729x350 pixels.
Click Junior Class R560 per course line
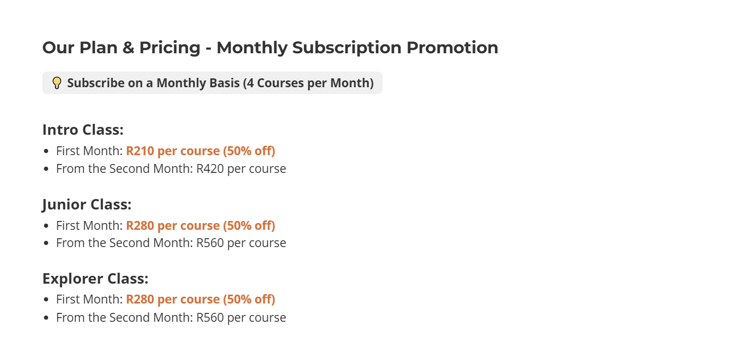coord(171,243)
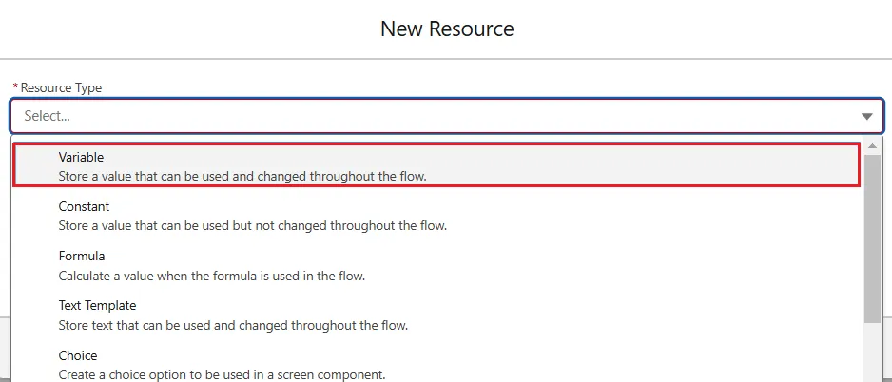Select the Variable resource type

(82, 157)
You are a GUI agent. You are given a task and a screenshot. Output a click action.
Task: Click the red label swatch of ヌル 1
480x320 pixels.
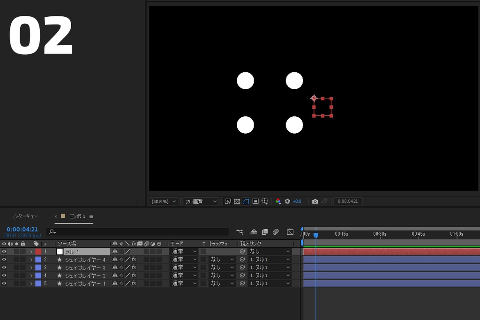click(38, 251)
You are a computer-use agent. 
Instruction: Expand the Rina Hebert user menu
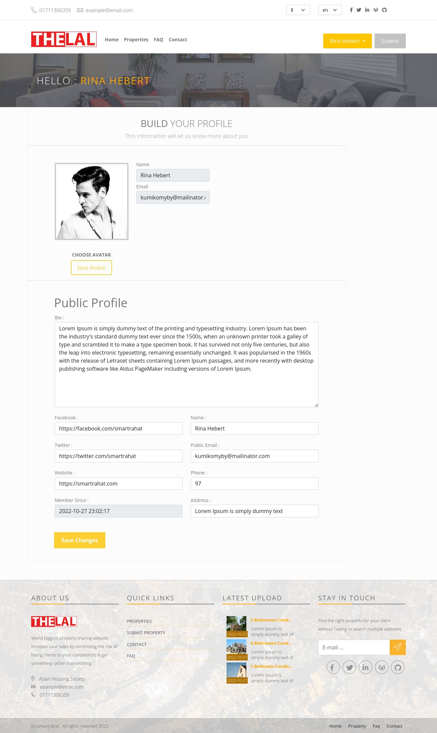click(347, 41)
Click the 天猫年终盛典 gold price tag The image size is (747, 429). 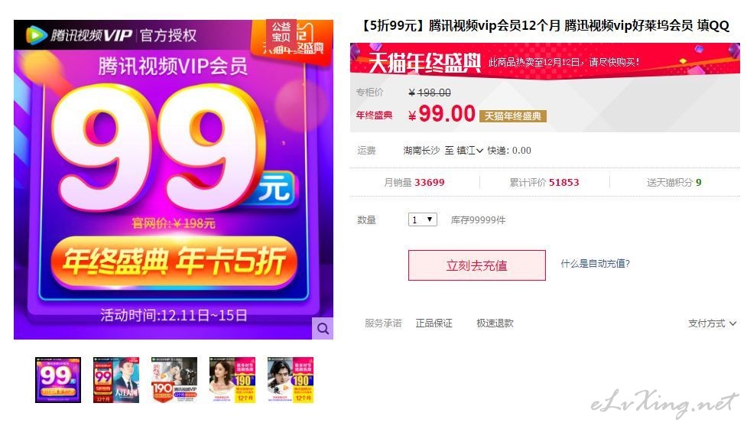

◇ ◇ ◇

• Exercise requirements
Copy out all lines of the material containing the word "agent".

• Written response
You are a GUI agent. You are given a task and a screenshot. Output a click action.
You are a computer-use agent. 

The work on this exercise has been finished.